A model allows you to integrate these factors and simulate a distribution of crop yields or stream flows over the historical record. You rank them highest lowest and you can make observation as to what year is in what percentile and how bad current is compared to history.
You might get median rainfall – but if all the rain comes in nice little showers you will get good grass growth but little runoff for dams.
Interestingly in SEQ my memory suggests few periods with really really big dumps of rain. Warwick can advise maybe.
Sometimes in semi-arid plant communities you would think you might have had enough rainfall but the plants have not had enough in the right amounts to start growth.
So reassessing the years in terms of other variables than rainfall can make your low end percentiles move around in rank order.
What is also interesting if that if you go to derived variable like yield, crop growth or streamflow you will get amplification in forecast signals like El Nino/Southern Oscillation Index. The correlations and forecast skill can often be higher. Of course one of the biggest factors in prediction is the persistence from the antecedent conditions (do I have a wall of grass outside now or a wet catchment).
The yanks use a thing called the Palmer Index not rainfall.
Anyway that’s what I reckon.
P.S. Get a copy of DPI’s RAINMAN and you can play to your hearts content with rainfall and streamflow stats. You have to see these things for yourself. No I don’t get a commission.
Errr Burrendong Dam sorry ..
Steve, I am always amazed – the “science” of water usage has been known for decades, first in the US, perfected in Israel, further tweaked in Australia – irrigation technology incorporates factors such as
rainfall duration
rainfall quantity
evapotranspiration
soil depth
soil type
soil compaction
soil water holding capacity
wilt point
irrigation scheduling for root development
fertigation
deficit irrigation
\etc
What amazes me is that non farmers/irrigators also hold expert opinions on the matter.
Browsing on this topic, I came across the following abstract.I would seem to be right on what you are discussing. Anyone familar with it?

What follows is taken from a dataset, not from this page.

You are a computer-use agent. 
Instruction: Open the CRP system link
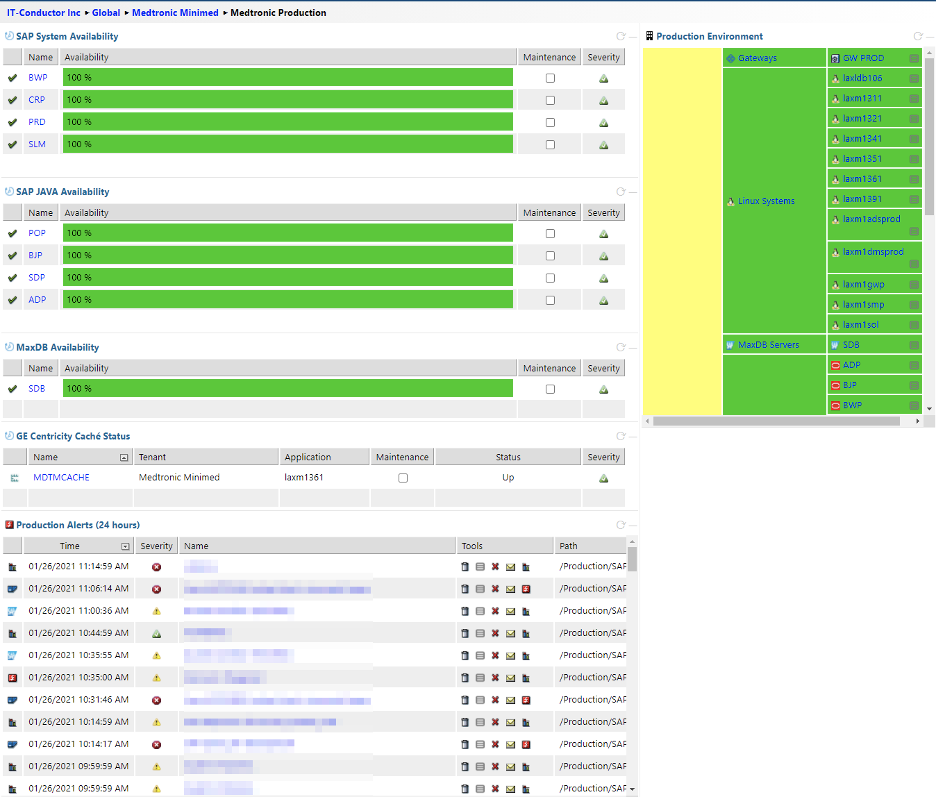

Environmental change and flooding in the Bogan River catchment NSW
Nakken, M
1999
“This thesis examines the nature and effect of vegetation, land-use, geomorphic, and hydroclimatic changes on flood magnitude and frequency in the Bogan catchment.”
For those who want another view:
http://en.wikipedia.org/wiki/Palmer_Drought_Index
A variety of drought indices described at http://www.drought.unl.edu/whatis/indices.htm
Meanwhile, back at the model. Any word from the modellers as to the incorporation of vegetation flux? Yield changes from veg flux was, after all, what the whole clearing/salinity thing was all about. Or was it just part of the “truth as drop down menu” system where one just selects a factoid to suit the occasion?

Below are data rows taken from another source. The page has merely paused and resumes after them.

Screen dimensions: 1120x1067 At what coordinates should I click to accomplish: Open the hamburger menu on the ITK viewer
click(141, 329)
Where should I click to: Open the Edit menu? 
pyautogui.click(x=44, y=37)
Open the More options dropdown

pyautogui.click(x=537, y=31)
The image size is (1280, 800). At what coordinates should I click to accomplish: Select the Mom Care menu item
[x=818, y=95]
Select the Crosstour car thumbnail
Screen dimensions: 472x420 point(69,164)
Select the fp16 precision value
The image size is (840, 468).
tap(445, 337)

And although no longer being published, a great range of international management and science issues on drought at the Drought Network News archive. 1994-2001
http://www.drought.unl.edu/pubs/dnn/dnnarchive.htm
Jeez you know how to be rude Ian – “Truth as Drop Down Menu” my arse. It was a radio buttons. No -even better there was only one outcome, one button and it was pre-pressed in the factory. No user intervention required.
Yes the modellers have had a go at tree water use and are having another go. Not as simple as rooting depth to 1.5m with grasses. And trees also seem to live on water vapour during drought in the deep root zone – amazing. Gotta stop that xylem cavitating. Yes trees are the next step.
OK shouldn’t encourage Ian, but if you want to see some of the evolution in trees and salt modelling get this into ya : “Biophysical Approach To Predict Salt And Water Loads
To Upland REALM Nodes Of Victorian Catchments”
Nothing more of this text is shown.